(Dataset entries)
****************************************
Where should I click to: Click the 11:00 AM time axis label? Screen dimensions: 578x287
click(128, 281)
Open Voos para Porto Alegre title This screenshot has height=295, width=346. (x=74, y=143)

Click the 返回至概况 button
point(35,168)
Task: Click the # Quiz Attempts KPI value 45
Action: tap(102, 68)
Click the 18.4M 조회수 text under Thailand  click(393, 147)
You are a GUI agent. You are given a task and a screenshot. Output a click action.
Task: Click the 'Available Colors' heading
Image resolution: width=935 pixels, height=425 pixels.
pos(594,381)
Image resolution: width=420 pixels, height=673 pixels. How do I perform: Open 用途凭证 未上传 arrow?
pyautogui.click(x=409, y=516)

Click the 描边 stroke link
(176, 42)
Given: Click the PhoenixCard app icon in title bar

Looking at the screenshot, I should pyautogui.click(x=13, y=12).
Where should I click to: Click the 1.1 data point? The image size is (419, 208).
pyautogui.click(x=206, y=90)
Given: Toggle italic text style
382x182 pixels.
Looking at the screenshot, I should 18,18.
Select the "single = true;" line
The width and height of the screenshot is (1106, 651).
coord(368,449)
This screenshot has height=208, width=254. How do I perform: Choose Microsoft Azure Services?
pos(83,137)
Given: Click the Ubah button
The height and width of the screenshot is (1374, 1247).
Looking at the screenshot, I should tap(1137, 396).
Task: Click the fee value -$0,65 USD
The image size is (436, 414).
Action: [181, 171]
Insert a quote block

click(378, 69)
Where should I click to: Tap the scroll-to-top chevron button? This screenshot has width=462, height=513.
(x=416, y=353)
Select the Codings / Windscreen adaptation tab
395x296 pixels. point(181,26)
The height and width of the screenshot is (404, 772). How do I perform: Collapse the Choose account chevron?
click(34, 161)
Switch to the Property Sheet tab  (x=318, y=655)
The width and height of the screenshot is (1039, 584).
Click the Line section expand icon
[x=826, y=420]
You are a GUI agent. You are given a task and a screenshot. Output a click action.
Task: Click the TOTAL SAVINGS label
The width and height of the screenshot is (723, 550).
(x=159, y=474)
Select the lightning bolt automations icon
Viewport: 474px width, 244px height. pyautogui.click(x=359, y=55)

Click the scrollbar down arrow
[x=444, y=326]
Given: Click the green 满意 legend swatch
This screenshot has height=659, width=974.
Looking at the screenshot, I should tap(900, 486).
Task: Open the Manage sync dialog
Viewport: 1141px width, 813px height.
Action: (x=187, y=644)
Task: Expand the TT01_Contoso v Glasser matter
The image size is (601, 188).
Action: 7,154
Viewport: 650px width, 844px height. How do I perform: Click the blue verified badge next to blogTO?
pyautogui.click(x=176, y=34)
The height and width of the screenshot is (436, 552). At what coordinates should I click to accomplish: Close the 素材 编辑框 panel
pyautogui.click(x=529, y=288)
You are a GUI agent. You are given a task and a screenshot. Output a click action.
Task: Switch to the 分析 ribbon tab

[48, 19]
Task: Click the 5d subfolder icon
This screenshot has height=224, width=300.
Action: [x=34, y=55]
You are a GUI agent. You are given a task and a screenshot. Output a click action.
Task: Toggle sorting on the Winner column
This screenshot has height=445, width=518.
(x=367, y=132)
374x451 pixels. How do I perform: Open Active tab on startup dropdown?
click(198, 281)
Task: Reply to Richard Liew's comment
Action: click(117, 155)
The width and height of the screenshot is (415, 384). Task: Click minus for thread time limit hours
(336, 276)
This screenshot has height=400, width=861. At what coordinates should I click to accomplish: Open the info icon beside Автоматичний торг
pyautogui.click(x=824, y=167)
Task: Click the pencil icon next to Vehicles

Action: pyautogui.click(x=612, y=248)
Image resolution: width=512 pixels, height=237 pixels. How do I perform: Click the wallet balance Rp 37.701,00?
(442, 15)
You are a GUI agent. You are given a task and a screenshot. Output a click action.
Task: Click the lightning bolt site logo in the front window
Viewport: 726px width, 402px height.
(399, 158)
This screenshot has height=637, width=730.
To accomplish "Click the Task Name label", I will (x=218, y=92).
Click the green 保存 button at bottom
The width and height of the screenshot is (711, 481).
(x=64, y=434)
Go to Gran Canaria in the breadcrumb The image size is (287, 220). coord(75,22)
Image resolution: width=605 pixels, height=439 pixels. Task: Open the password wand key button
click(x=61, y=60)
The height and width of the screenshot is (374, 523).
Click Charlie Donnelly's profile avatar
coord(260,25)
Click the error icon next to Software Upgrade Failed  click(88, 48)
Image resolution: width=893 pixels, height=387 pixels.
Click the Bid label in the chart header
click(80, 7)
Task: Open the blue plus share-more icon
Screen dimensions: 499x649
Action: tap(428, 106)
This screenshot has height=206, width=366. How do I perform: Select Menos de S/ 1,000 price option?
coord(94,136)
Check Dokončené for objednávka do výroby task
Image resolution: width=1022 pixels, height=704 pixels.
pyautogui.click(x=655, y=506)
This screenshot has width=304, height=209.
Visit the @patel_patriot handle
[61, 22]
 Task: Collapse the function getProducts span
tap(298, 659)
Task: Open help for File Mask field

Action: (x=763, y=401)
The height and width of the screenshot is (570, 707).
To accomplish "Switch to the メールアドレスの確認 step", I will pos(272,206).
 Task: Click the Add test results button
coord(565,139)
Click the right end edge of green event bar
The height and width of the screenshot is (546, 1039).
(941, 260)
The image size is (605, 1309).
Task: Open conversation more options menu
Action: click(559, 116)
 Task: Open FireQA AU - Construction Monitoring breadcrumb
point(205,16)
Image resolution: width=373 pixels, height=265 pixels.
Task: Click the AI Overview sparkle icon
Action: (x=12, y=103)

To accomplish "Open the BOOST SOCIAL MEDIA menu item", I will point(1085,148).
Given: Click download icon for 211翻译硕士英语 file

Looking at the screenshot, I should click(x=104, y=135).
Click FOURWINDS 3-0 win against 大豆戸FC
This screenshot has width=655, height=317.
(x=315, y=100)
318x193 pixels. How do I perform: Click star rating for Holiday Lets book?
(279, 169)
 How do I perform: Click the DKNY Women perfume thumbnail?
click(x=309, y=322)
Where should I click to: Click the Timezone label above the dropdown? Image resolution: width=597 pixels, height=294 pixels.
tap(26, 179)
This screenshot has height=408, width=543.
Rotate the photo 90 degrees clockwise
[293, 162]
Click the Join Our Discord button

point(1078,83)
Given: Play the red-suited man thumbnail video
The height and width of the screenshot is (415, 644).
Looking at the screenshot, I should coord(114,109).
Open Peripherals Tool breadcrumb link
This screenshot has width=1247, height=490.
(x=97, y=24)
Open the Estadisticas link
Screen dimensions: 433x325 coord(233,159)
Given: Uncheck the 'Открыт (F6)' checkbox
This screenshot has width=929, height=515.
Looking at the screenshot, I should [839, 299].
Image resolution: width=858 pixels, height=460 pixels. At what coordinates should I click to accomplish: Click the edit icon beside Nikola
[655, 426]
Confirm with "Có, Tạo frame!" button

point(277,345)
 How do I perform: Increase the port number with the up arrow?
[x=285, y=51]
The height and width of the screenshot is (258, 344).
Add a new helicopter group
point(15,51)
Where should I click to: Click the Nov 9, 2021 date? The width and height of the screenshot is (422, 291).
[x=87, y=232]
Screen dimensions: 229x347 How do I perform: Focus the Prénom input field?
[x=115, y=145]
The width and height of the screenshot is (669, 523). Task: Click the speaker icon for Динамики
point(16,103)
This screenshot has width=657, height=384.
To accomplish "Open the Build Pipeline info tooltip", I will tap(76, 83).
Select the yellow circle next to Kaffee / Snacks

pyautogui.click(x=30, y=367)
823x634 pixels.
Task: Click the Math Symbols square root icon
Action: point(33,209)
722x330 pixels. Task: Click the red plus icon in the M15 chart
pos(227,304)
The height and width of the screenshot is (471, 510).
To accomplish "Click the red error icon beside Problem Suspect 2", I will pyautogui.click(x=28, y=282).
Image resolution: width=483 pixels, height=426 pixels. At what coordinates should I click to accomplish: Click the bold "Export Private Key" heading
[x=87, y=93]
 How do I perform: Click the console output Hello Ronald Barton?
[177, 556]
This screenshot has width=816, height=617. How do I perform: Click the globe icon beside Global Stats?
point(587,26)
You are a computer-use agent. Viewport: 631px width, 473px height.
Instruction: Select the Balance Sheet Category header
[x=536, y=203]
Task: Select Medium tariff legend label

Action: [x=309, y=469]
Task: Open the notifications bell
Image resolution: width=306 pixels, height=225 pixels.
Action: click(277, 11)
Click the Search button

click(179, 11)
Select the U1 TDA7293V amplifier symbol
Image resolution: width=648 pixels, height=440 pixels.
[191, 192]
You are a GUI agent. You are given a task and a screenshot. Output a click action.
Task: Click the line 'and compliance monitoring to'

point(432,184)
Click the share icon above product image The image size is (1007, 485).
****************************************
WHAT TO WORK ON
Using the entries above, give again each line from the one containing "This screenshot has width=657, height=384." through the last line, exactly and only those.

ANSWER AREA
This screenshot has width=657, height=384.
To accomplish "Open the Build Pipeline info tooltip", I will tap(76, 83).
Select the yellow circle next to Kaffee / Snacks

pyautogui.click(x=30, y=367)
823x634 pixels.
Task: Click the Math Symbols square root icon
Action: point(33,209)
722x330 pixels. Task: Click the red plus icon in the M15 chart
pos(227,304)
The height and width of the screenshot is (471, 510).
To accomplish "Click the red error icon beside Problem Suspect 2", I will pyautogui.click(x=28, y=282).
Image resolution: width=483 pixels, height=426 pixels. At what coordinates should I click to accomplish: Click the bold "Export Private Key" heading
[x=87, y=93]
 How do I perform: Click the console output Hello Ronald Barton?
[177, 556]
This screenshot has width=816, height=617. How do I perform: Click the globe icon beside Global Stats?
point(587,26)
You are a computer-use agent. Viewport: 631px width, 473px height.
Instruction: Select the Balance Sheet Category header
[x=536, y=203]
Task: Select Medium tariff legend label

Action: [x=309, y=469]
Task: Open the notifications bell
Image resolution: width=306 pixels, height=225 pixels.
Action: click(277, 11)
Click the Search button

click(179, 11)
Select the U1 TDA7293V amplifier symbol
Image resolution: width=648 pixels, height=440 pixels.
[191, 192]
You are a GUI agent. You are given a task and a screenshot. Output a click action.
Task: Click the line 'and compliance monitoring to'

point(432,184)
Click the share icon above product image The image size is (1007, 485).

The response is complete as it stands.